Viver em Voz Alta

“Boas festas”, de Assis Valente

Na coluna da semana passada, recordando os Natais da minha infância, citei uma canção que Tia Júlia costumava cantar ao piano, na noite do dia 24. Ela não saiu mais da minha cabeça. Fui pesquisar a respeito e deparei-me com a impressionante biografia de seu criador, o imenso Assis Valente, igualmente responsável pela junina “Cai, cai, balão” (que, de tão famosa, parece ter existido desde sempre – mas nasceu no mesmo ano de “Boas festas”: 1933) e por “Brasil pandeiro”, de 1940, feito para Carmen Miranda, que a recusou. Mais tarde, a música explodiu na interpretação dos “Novos Baianos”, e é tida, até hoje, como um dos melhores sambas já escritos no País: “Brasil, esquentai vossos pandeiros/Iluminai os terreiros/ que nos queremos sambar”, comparável a “Aquarela do Brasil”, do ubaense Ary Barroso.

Nascido na Bahia, em 1911, Valente contava ter sido roubado dos pais e entregue a um casal que o obrigava a trabalhar, ainda criança, em troca da educação recebida. O que também aconteceu, segundo ele, com a segunda família que o abrigou, no mesmo estado. Foi ela, no entanto, que o matriculou no Liceu de Artes e Ofícios, quando percebeu o seu talento. A mudança para o Rio de Janeiro se deu em 1927. Em pouco tempo, o compositor já se enturmava com os artistas da época, tendo suas produções gravadas por grandes nomes daquele tempo, como Orlando Silva e Francisco Alves. Seu primeiro sucesso, “Tem francesa no morro”, de 1932, apareceu na voz de Aracy Cortes. Depois vieram dezenas de outros, como “Camisa Listrada”, gravada por Marlene, em 1937, e relançada por Vanessa da Mata, há poucos anos. As dificuldades financeiras e as dívidas, no entanto, acabaram por levá-lo ao desespero e a duas tentativas de suicídio (na segunda, pulou do Corcovado e teve sua queda amortecida por árvores!).

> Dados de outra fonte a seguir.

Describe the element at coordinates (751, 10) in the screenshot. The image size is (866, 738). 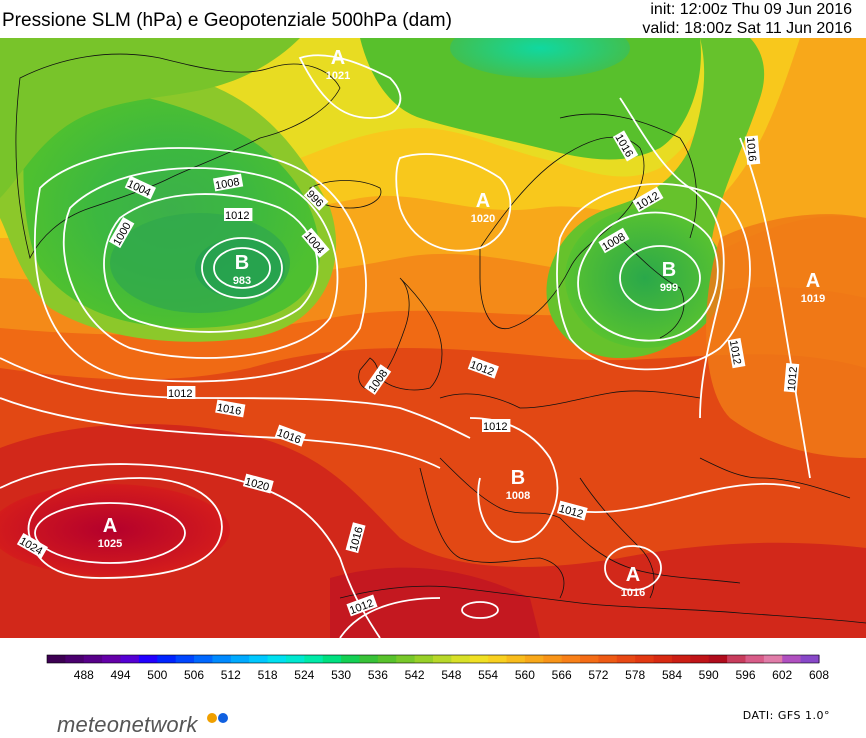
I see `init-time: init: 12:00z Thu 09 Jun 2016` at that location.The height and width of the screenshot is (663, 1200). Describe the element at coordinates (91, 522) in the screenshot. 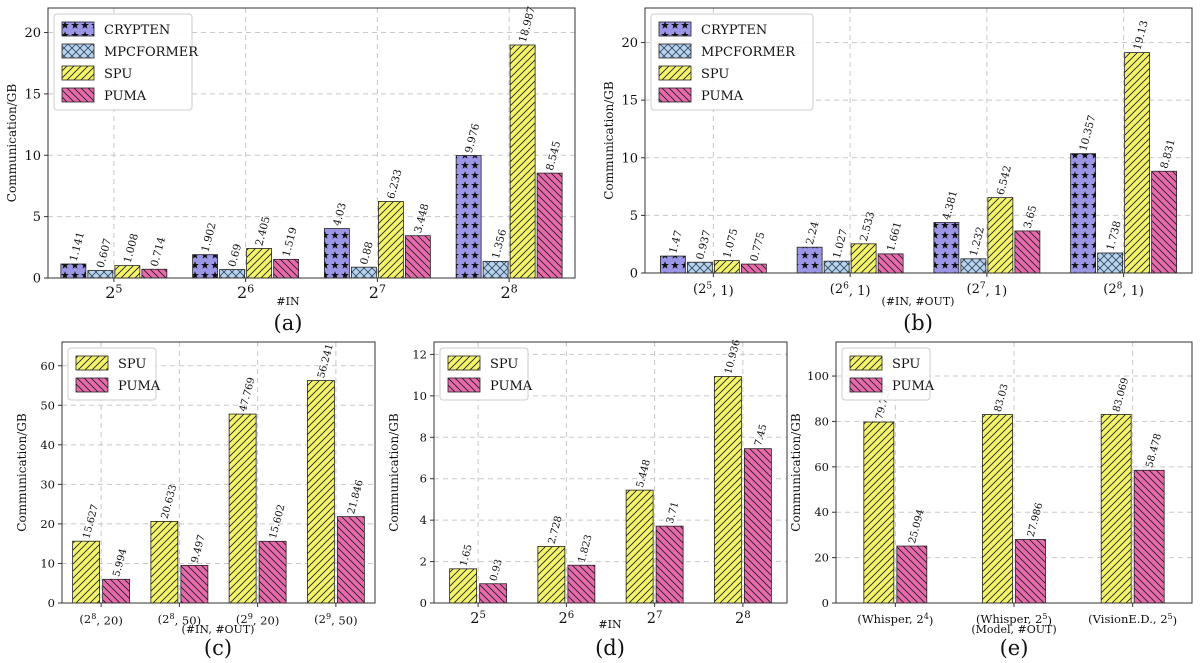

I see `data-label: 15.627` at that location.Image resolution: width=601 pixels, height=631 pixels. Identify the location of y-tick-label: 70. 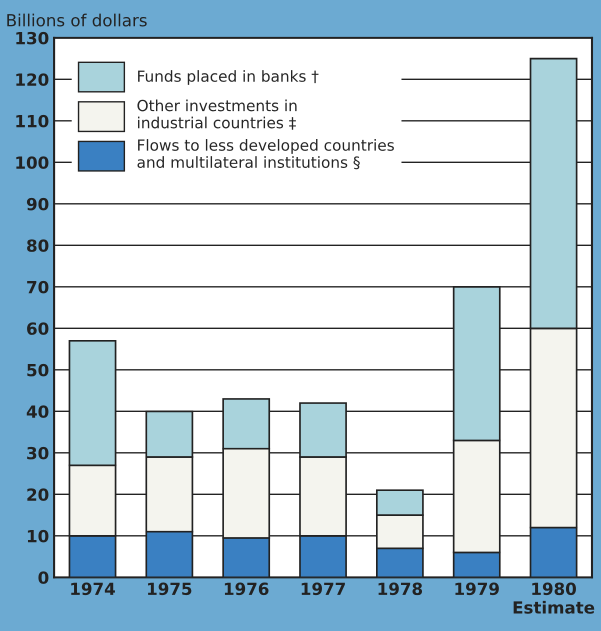
(38, 287). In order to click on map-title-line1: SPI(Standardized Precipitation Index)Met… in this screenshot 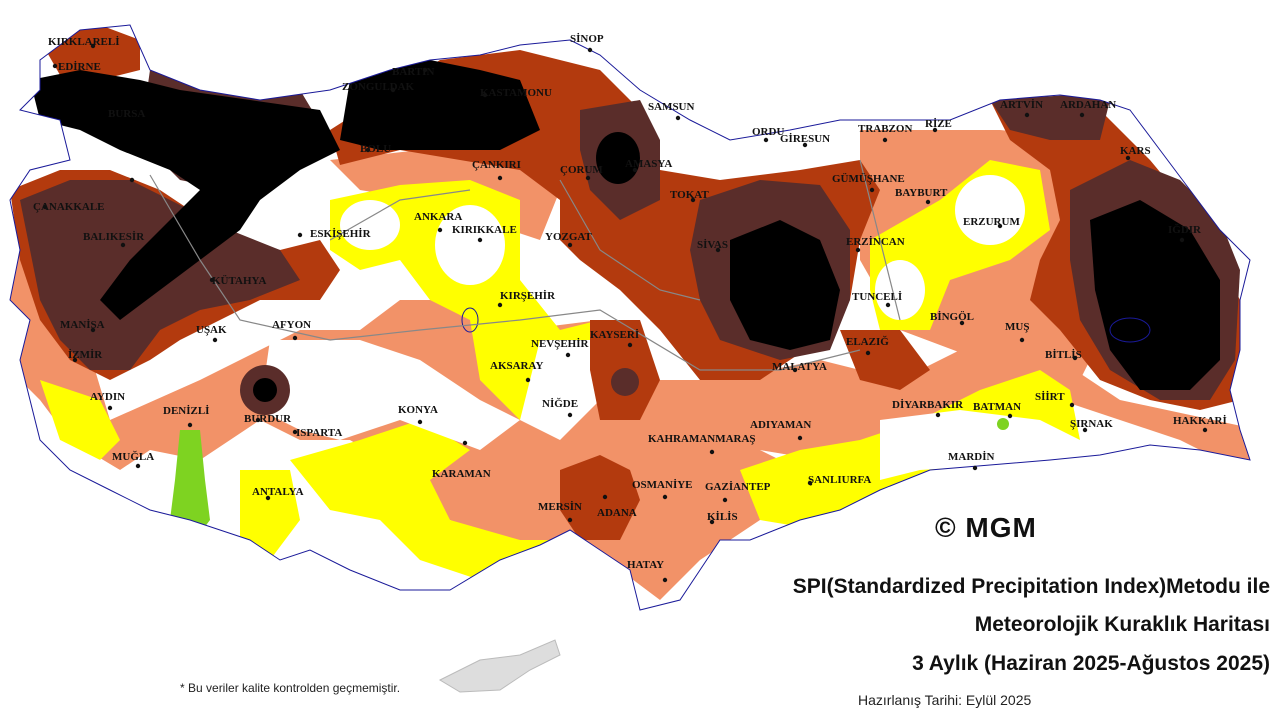, I will do `click(1031, 586)`. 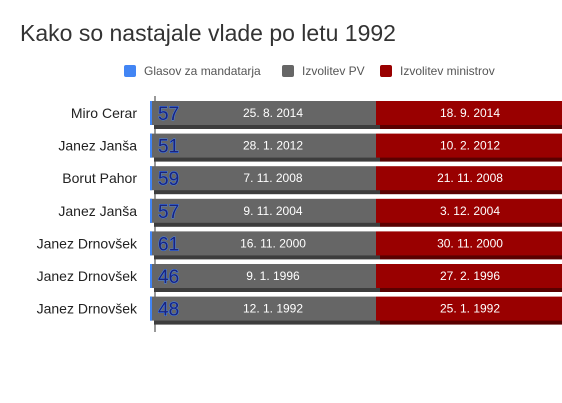 What do you see at coordinates (272, 211) in the screenshot?
I see `data-label-izvolitev-pv: 9. 11. 2004` at bounding box center [272, 211].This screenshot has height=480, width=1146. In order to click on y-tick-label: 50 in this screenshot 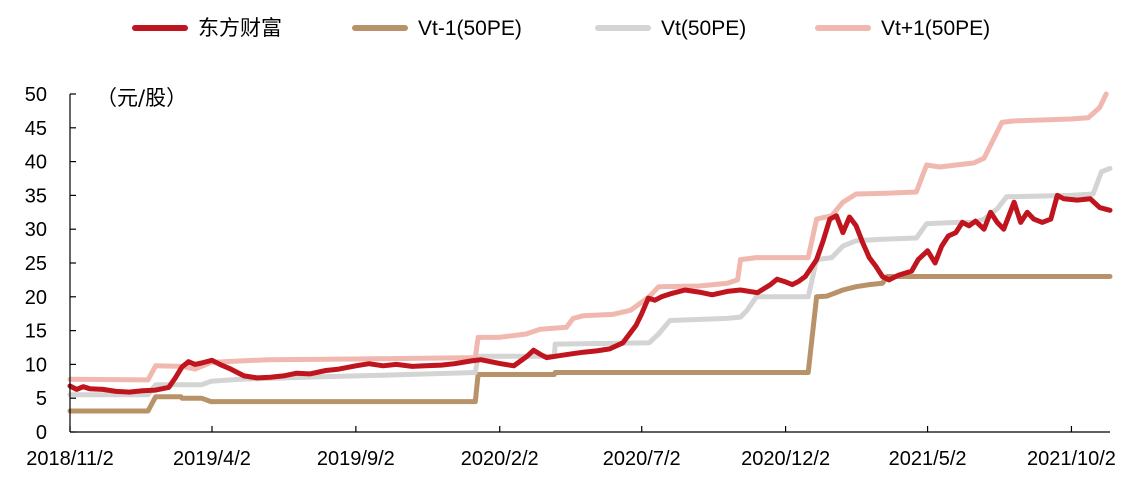, I will do `click(36, 95)`.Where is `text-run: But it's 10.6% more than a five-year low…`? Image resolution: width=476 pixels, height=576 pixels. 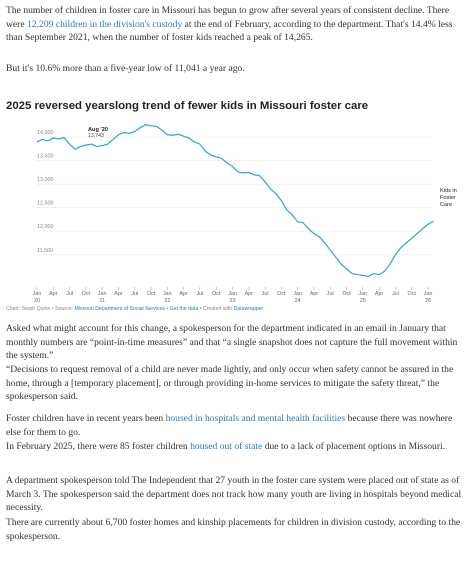
text-run: But it's 10.6% more than a five-year low… is located at coordinates (126, 68).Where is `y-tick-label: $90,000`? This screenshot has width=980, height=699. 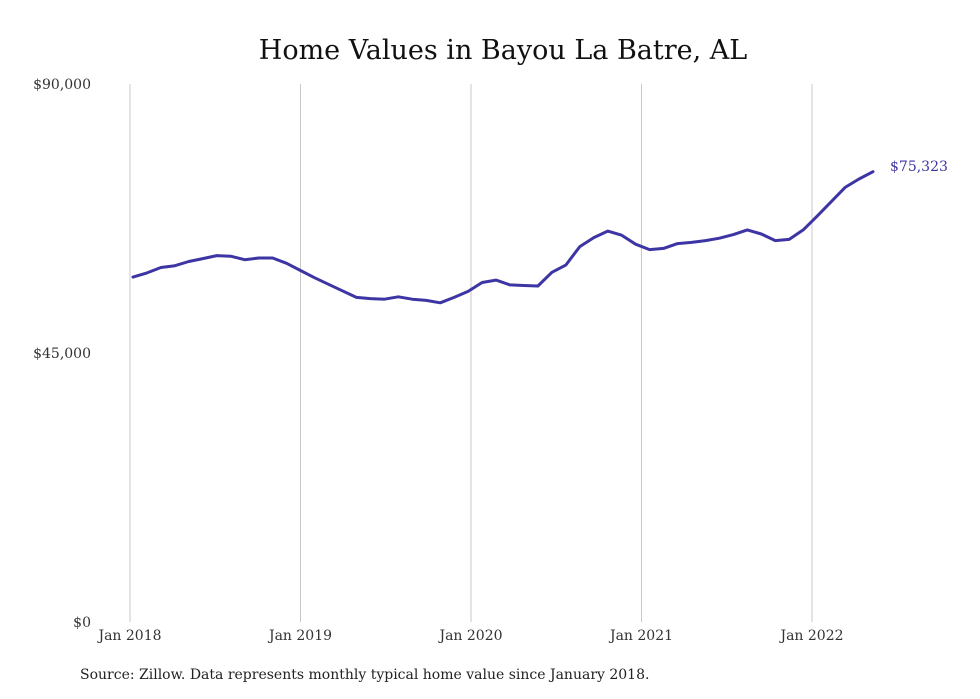
y-tick-label: $90,000 is located at coordinates (62, 85).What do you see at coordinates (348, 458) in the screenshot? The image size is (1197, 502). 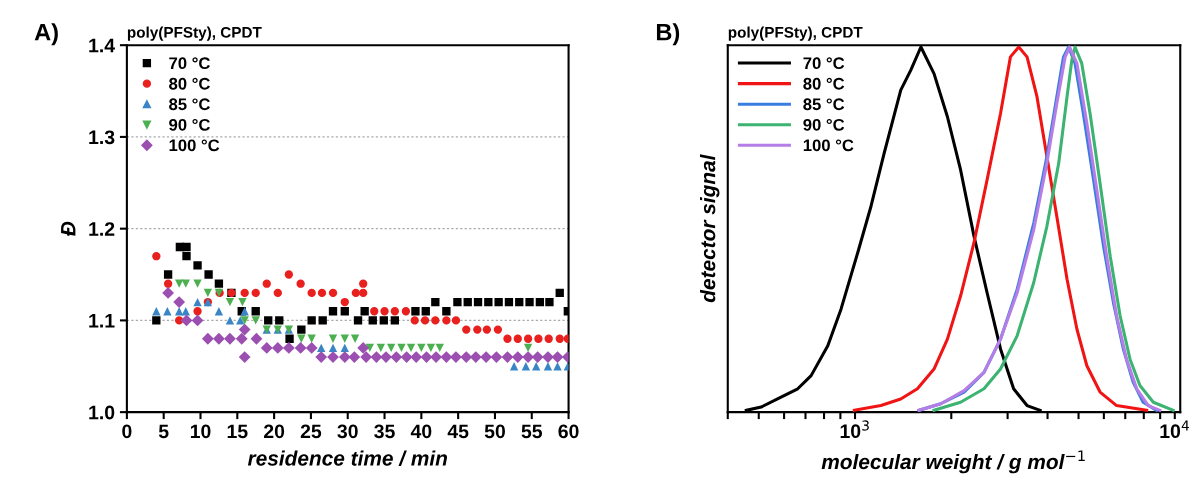 I see `x-axis-title: residence time / min` at bounding box center [348, 458].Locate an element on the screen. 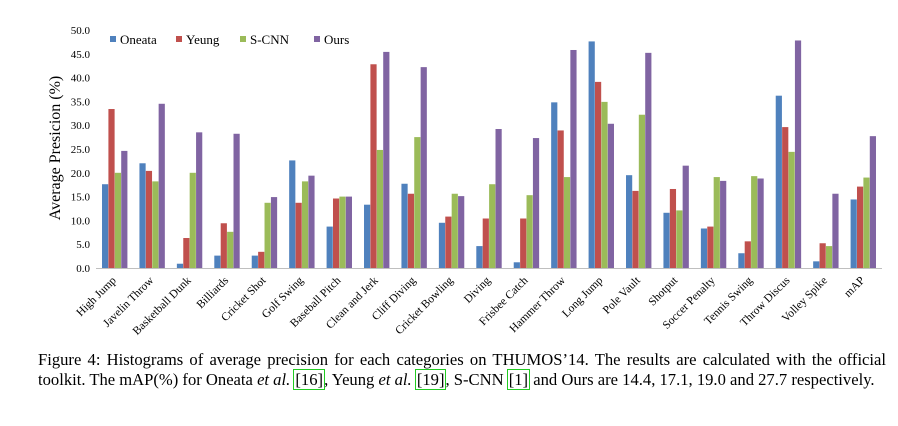  citation-link-16: [16] is located at coordinates (310, 380). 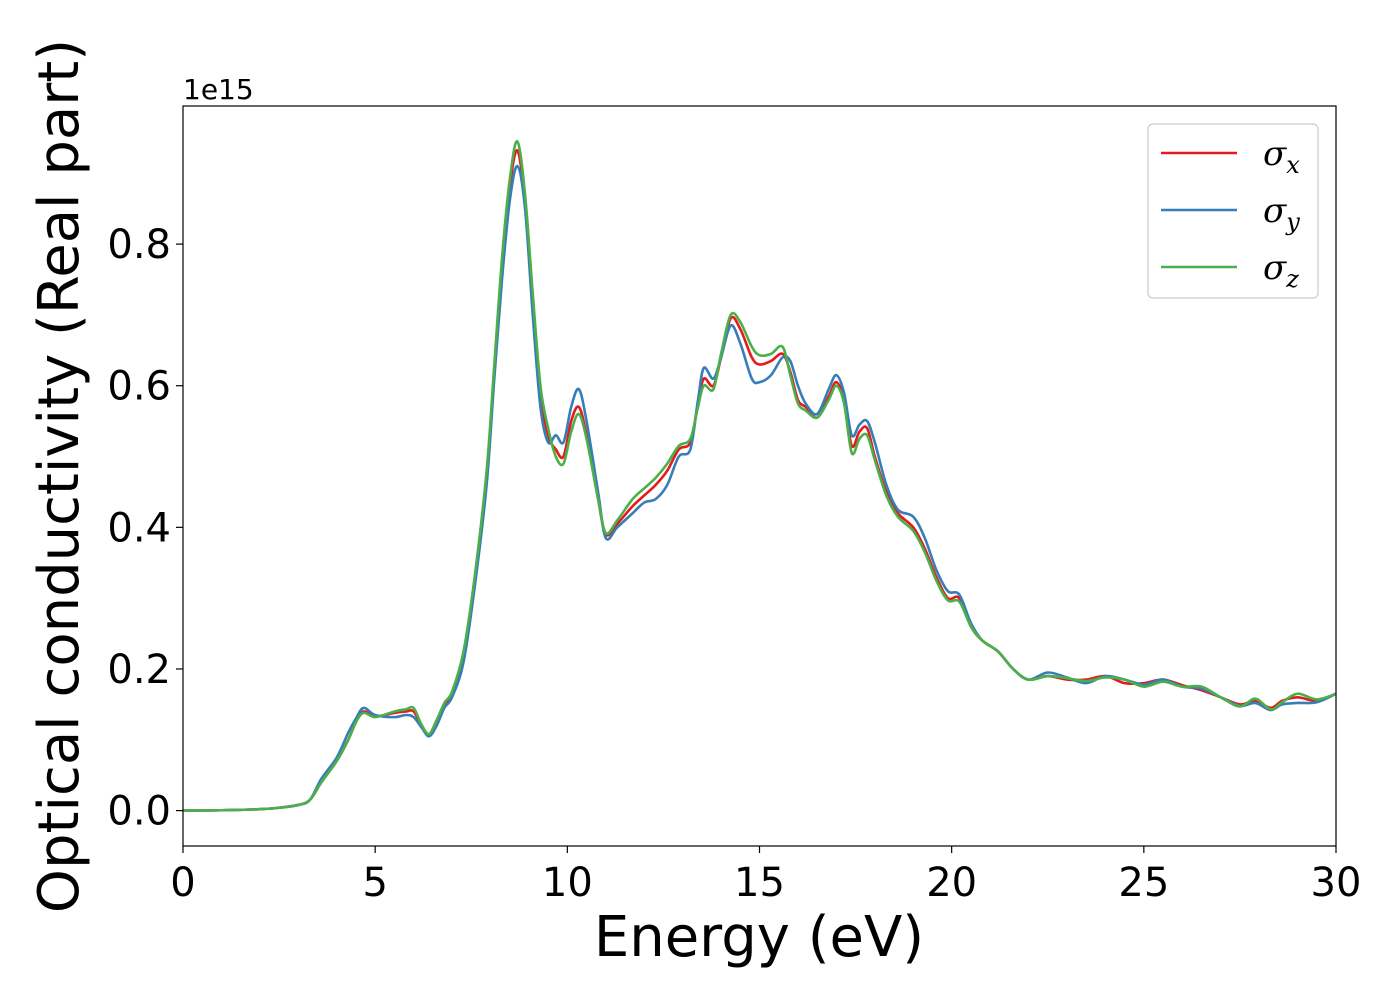 What do you see at coordinates (139, 387) in the screenshot?
I see `y-tick-label: 0.6` at bounding box center [139, 387].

Finalmente, em 1958, alcançou o seu objetivo, ingerindo formicida assentado no banco de uma praça pública.

Na biografia de Assis Valente, de Gonçalo Junior (“Quem samba tem alegria”, Editora Civilização Brasileira, 2014, 657 páginas), os leitores descobrem que “Boas festas” foi aceita rapidamente pela gravadora RCA Vitor, cujo diretor, Mr. Evans, achou a letra extremamente triste, mas gostou da melodia. Com arranjos provavelmente de Pixinguinha, a canção apareceu na voz de Carlos Galhardo e, de imediato, conquistou o público, se convertendo, em pouco tempo, num ‘clássico’ de Natal: “Anoiteceu/ o sino gemeu/ e a gente ficou/ feliz a rezar./ Papai Noel/ Vê se você tem/ A felicidade/ Pra você me dar/ Eu pensei que todo mundo/ Fosse filho de Papai Noel/ Bem assim felicidade/ Eu pensei que fosse uma/ Brincadeira de papel/ Já faz tempo que eu pedi/Mas o meu Papai Noel não vem/Com certeza já morreu/ Ou então felicidade/ É brinquedo que não tem/Oh, anoiteceu…” 

O conteúdo continua após o "Você pode gostar".


Gosto bem da composição de Assis Valente. É contundente, mas verdadeira. Sobretudo num país como o nosso, ainda muito marcado pela questão social. Quem tem coragem de cantar, sem constrangimentos, aquela outra canção, que diz: “Como é que Papai Noel/não se esquece de ninguém/ Seja rico, seja pobre/ O velhinho sempre vem…”?